Regresamos a la Casa Juan Diego a ver como iban las cosas en la casa
de los hombres. Nos portamos como San Pedro de Alcántara que durante
años no levantaba la cabeza para poder concentrarse mejor. Nosotros
no levantamos la vista porque no queríamos ver a otros hombres sin
casa porque ya no los podríamos ayudar. No podíamos darles
la cara.
Mientras tanto Crown trajo una de esas máquinas grandes qué
(pensamos) podría abrir cualquier tubo. No lo hizo. Llamaron al supervisor
que dijo que el lunes enviaría un grupo que lo arreglaría
todo.
El lunes mandaron otro grupo con el mismo aparato para abrir el caño.
¡No resultó!
Después de varios días de llamarlos y molestarlos, Crown
mandó un grupo para escarbar. El personal cambia y el idioma cambia
cuando se trata de escarbar "po po profundo," ahora todos hablan
español. Esto ha sucedido antes y nosotros esperamos usar nuestro
español. Probablemente que Crown estaba conciente de que nuestra
casa es de habla española.
La primera cosa que tuvimos que hacer fué escribir un cheque de
más de novecientos dólares a Crown antes de que una pala tocara
el suelo
(nosotros hemos pagado una fortuna a Crown por todas nuestras casas,
pero eso parecía no tener ninguna importancia).
Malas Noticias
Después de escarbar por un rato, Crown nos anunció que
tenía malas
noticias. Nos dijeron que la tubería de la ciudad que se conectaba
con
la nuestra estaba quebrada y que la ciudad tendría que arreglar esto
primero.
Después de algún tiempo vino el equipo de la ciudad. Pero
ellos dijeron que era la culpa de Crown.
El siguiente día Crown mandó otro grupo a investigar, solo
para decirnos que era la culpa de la ciudad.

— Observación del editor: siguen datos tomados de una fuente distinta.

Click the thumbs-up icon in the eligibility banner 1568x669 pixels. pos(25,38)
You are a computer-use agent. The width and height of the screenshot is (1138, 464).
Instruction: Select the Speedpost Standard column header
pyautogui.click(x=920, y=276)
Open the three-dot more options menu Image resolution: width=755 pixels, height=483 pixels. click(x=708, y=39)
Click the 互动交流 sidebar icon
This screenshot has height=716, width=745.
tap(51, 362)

Mandaron otro grupo para investigar y decir que era la culpa de Crown.
Después de días de culparse el uno al otro y nuestras llamadas
diarias,
uno de los hombres de la ciudad nos dijo que el "supervisor de todos
los
supervisores" iba a venir al día siguiente. El vino y dijo que
Crown
tenía que arreglarla.
Lo hicieron. Los tres o cuatro días se volvieron catorce. Finalmente
podíamos dejar de mirar hacia abajo y de nuevo recibir a nuestros
huéspedes.
Voto de Hospitalidad
Escribimos esto para compartir nuestras frustraciones acerca de la
hospitalidad y el porque nuestros fondos para destituidos no van siempre
diréctamente hacia la hospitalidad. Es así como se puede entender
que
alguien nos ha sugerido que necesitamos un voto de hospitalidad para
continuar con este trabajo como el voto de no-violencia de Eileen Egan.

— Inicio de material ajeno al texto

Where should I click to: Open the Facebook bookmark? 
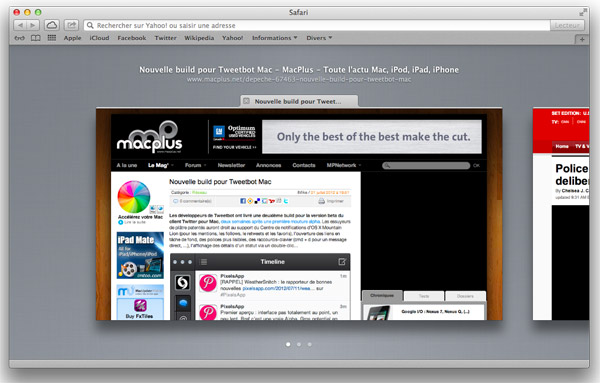(x=132, y=38)
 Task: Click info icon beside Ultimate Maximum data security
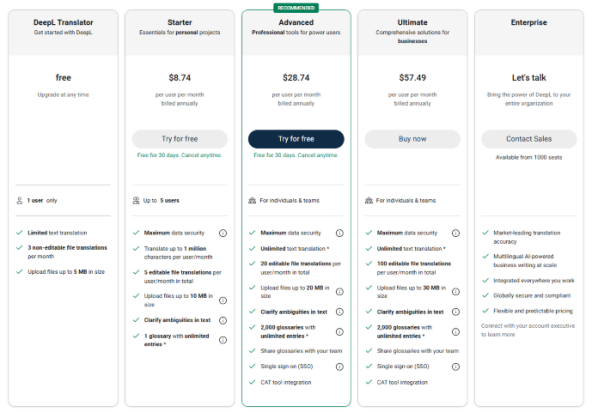456,233
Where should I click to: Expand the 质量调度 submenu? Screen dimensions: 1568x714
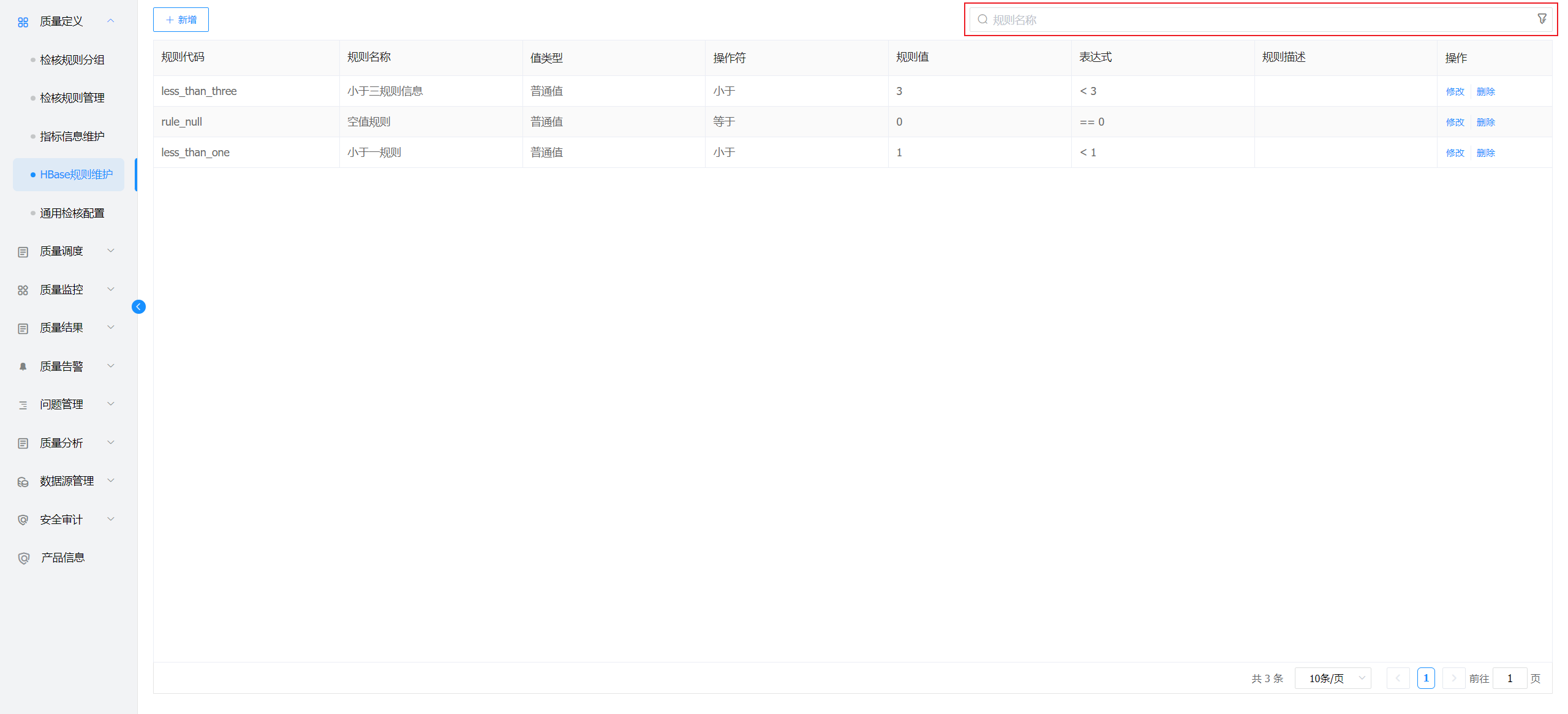click(x=111, y=251)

Recientemente alguien nos mencionó que ya habían pasado
por la fase de la hospitalidad, queriendo decir que ellos ya no hacen hospitalidad,
sino que han pasado a una fase más profunda, tal como "cambiando
de
estructura."
La hospitalidad es la cosa más dificil que nosotros hacemos. Siempre
alguien está enfermo o enojado o borracho. Los bebés nacen
cada hora.
La gente tiene que encontrar un lugar a donde cambiarse. Los
inmigrantes llaman a la Parroquia San José para decirles que nosotros
no somos bastante buenos cuando rehusamos darles algo que no podemos ofrecerles.
O después de recibir una cama, comida, ropa, medicina, cuidado
dental y médico y transporte a donde ellos quieren ir, llegan con
unas cuantas
latas oxidadas de comida de alguna iglesia y nos preguntan porque
nosotros no podemos ser tan buenos como ellos.

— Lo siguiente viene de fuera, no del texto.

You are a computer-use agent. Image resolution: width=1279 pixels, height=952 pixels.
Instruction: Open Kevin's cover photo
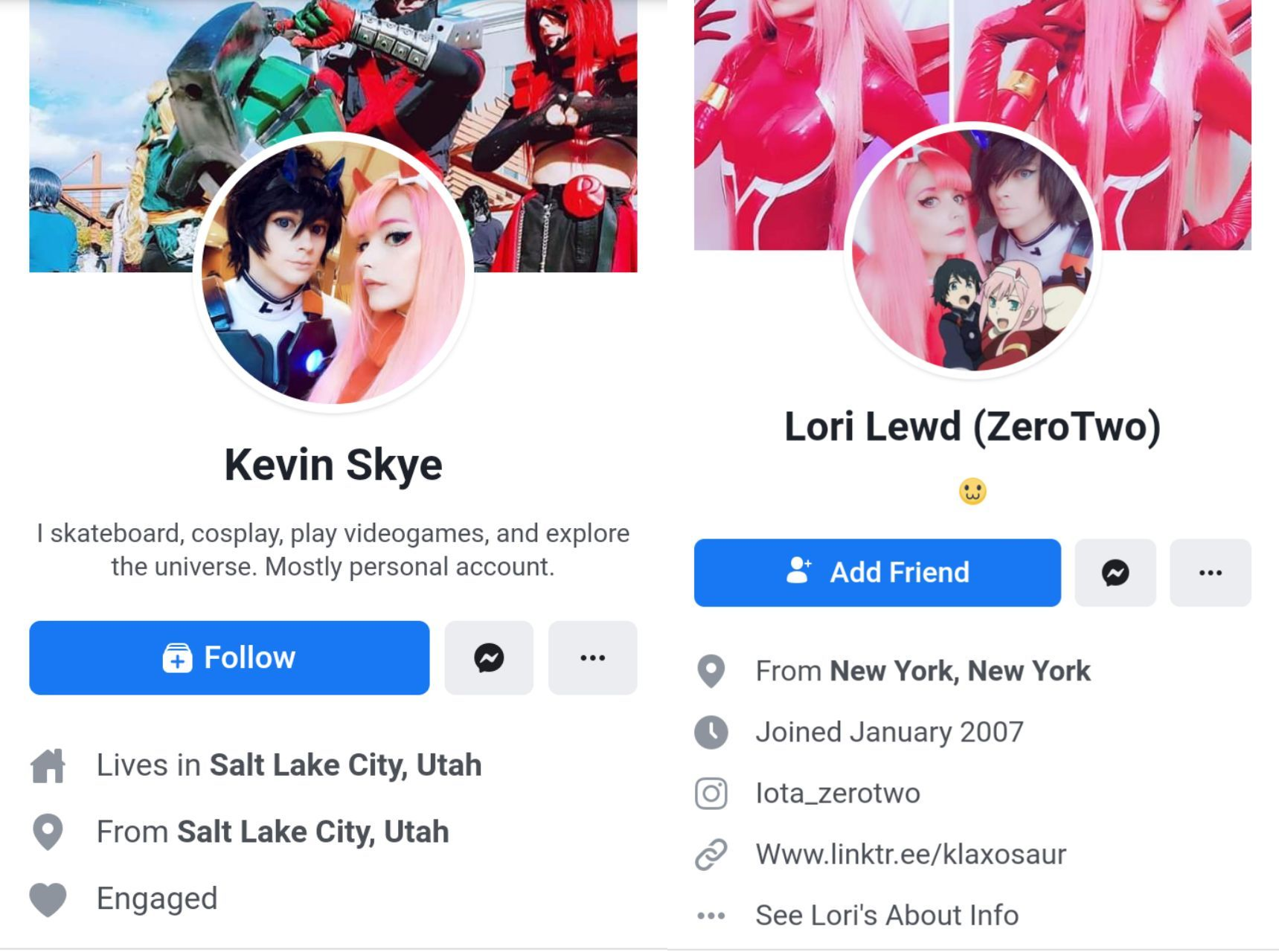click(333, 74)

Y así sigue, y sigue, y sigue, y sigue, y sigue, y sigue....
Es cierto, "si no aguantamos el calor debemos salir de la cocina."
Pero, afortunadamente, el calor del amor de Dios y el de los
inmigrantes pueden desvanecer cualquier dolor, aún el calor de la
cocina del Infierno.
Las palabras de nuestra fe nos incitan a dar un sentido a nuestro
trabajo y hospitalidad. "Dejen que el amor de hermandad viva en ustedes
y no se olviden de acoger extranjeros, porque es así que algunos
han acogido ángeles sin darse cuenta." Sabemos que la señal
clásica de
nuestra aceptación del misterio de Dios es acoger y hacer un lugar
para
el extranjero.
Recen por nosotros para que podamos continuar a acoger al extranjero
y
a los ángeles, al menos cuando trabajen las cañerias.
M.L.Z., L.Y.Z
Trabajador Católico de Houston, Vol. XVII, No. 3, mayo-junio1997.